Obrzucił mnie pogardliwym spojrzeniem, ale cień uśmiechu przemknął przez usta.
- Przepraszam, to ja już może sobie pójdę.
Zebrał swoje rzeczy i wyszedł z domu, mamrocząc pod nosem, że trafi do drzwi. Nikt nie zwrócił na niego uwagi. Wiedziałem jednak, że za chwilę, gdy tylko drzwi zamkną się za Michałem, w tym domu rozpęta się prawdziwe piekło, a ja będę w jego samym środku.
- Jesteś pierdolonym pedałem!?
Zaczęło się.
Ziściła się. Moja mała apokalipsa, o której wolałem nigdy nie myśleć, a która ciążyła nade mną niczym przerażająca przepowiednia końca świata. Końca mojego świata.
Miałem wrażenie, że dom zachwiał się w posadach od ryku starego. Kątem oka dostrzegłem, jak nitki śliny spadają na podłogę. Mało brakowało, a zostałbym opluty. A przecież brzydzę się własnego ojca, czuję do niego odrazę. Teraz, z każdą sekundą, kiedy mi urągał, jeszcze większą. Czyli rozpętała się już prawdziwa burza. Przez moment nawet chciałem się bronić. Otworzyłem usta, ale głos uwiązł w gardle. Przez myśl przebiegło mi, żeby wszystkiemu zaprzeczyć, że to tylko żart Michała, może nawet przyznać się do takich podejrzeń i plotek, ale że to już dawno minęło, że to tylko studenckie wygłupy. Kiedy jednak mój stary zaczął rzucać przekleństwami, że przez tyle lat pod jego dachem mieszkał zboczeniec i pedał, kiedy wyzywał mnie od ciot i grzeszników, postanowiłem to przetrwać. Dzięki temu nabierałem siły, by kiedy tylko przebrzmi echo jego nagłej wylewności, stawić opór i odpowiedzieć na zaczepkę.
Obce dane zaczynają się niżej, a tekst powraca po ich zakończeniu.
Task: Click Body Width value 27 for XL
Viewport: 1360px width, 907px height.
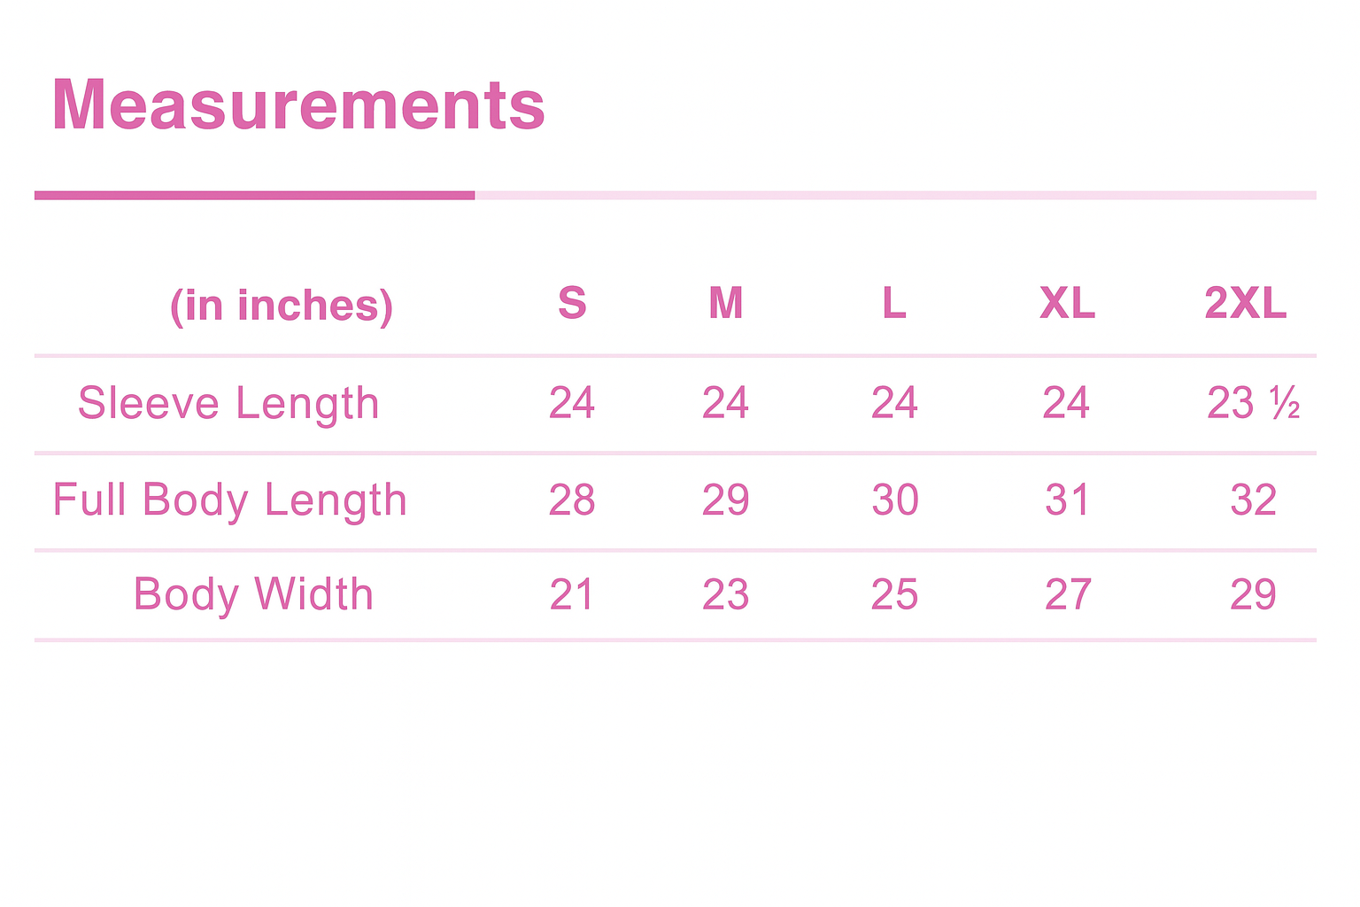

Zawsze wyobrażałem sobie, jak mogą zareagować rodzice, kiedy dowiedzą się, że ich jedyny syn jest gejem. Optymistyczna wersja - teraz mogę śmiało powiedzieć, że za bardzo optymistyczna, wręcz fantastyczna - zakładała pogodzenie się z faktem mojej odmienności. Mama przygarnia mnie do siebie i tuli, szepcząc bym niczym się nie przejmował. Że to nic nie zmienia. Że wciąż jestem jej dzieckiem. Najważniejsze, że jestem zdrowy. W tej wersji ojciec stoi z boku, patrzy na mnie, kiwa tylko głową i klepie bratersko po ramieniu, mówiąc coś na kształt: "Zdarza się. Nie martw się, jakoś damy sobie radę".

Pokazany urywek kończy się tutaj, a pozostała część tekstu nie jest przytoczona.